Aim of the task:
Filter the records below for the word "price". Keep each line that has it.

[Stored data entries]
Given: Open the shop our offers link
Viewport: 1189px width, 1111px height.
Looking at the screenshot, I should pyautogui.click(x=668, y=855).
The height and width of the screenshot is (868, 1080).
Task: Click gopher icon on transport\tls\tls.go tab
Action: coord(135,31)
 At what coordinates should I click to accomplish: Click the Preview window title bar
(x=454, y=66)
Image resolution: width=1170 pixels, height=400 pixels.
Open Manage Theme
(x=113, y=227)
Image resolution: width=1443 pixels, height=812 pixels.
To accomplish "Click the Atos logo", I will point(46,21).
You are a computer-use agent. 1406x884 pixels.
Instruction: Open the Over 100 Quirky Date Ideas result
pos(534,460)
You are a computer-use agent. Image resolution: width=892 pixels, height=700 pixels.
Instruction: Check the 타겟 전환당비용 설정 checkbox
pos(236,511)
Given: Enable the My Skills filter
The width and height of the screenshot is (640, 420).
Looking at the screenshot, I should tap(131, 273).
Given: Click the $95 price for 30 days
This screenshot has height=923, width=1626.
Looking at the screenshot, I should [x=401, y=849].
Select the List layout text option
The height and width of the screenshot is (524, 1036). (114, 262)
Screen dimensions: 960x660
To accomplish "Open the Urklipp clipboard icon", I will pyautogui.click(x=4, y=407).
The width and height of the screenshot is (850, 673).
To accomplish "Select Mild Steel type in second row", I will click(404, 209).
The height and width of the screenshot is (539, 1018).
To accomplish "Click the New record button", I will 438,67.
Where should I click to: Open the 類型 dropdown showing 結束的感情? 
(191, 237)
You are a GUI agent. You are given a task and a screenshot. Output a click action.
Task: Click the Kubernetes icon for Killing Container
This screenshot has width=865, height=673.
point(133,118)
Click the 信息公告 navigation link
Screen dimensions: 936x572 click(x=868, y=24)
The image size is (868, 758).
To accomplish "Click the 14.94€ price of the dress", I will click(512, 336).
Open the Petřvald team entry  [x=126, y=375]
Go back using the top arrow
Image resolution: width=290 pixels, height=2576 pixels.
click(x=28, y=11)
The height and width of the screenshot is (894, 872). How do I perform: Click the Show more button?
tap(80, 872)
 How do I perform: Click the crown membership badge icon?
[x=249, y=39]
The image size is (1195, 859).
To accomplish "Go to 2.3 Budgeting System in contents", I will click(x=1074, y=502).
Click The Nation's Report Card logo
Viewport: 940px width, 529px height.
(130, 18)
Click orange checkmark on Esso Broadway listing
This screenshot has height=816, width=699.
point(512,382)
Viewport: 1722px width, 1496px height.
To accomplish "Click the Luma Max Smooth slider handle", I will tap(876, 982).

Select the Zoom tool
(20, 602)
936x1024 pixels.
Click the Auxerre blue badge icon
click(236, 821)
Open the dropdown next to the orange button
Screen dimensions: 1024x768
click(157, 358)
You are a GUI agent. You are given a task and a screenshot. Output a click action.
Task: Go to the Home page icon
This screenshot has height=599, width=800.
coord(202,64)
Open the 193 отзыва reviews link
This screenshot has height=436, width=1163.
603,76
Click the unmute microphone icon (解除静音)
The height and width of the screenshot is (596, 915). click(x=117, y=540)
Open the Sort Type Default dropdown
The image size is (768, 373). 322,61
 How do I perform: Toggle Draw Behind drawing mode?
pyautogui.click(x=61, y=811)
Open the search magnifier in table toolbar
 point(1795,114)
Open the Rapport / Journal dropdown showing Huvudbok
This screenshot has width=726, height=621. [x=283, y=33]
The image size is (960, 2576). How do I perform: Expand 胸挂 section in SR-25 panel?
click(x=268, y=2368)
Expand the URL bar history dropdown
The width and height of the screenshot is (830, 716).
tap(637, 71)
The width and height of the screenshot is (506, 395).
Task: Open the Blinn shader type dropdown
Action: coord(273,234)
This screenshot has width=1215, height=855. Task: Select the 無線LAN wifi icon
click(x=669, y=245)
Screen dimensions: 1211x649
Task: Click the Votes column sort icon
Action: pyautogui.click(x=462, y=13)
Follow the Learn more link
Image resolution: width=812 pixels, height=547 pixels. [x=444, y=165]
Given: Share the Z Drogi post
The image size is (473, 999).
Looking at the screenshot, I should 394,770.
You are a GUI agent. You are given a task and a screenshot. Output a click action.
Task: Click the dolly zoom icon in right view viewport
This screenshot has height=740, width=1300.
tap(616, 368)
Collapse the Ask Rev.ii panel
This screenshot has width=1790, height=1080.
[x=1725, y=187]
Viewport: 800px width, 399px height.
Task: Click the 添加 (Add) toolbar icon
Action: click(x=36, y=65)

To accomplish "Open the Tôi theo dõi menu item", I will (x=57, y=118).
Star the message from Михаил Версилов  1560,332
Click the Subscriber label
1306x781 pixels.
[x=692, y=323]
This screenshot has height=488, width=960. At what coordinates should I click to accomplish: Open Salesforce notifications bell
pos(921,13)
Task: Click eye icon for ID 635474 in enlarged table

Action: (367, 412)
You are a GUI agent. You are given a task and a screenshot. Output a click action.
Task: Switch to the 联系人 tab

Solution:
Given: Click the $95 price for 30 days
To accomplish "Click the 14.94€ price of the dress", I will click(512, 336).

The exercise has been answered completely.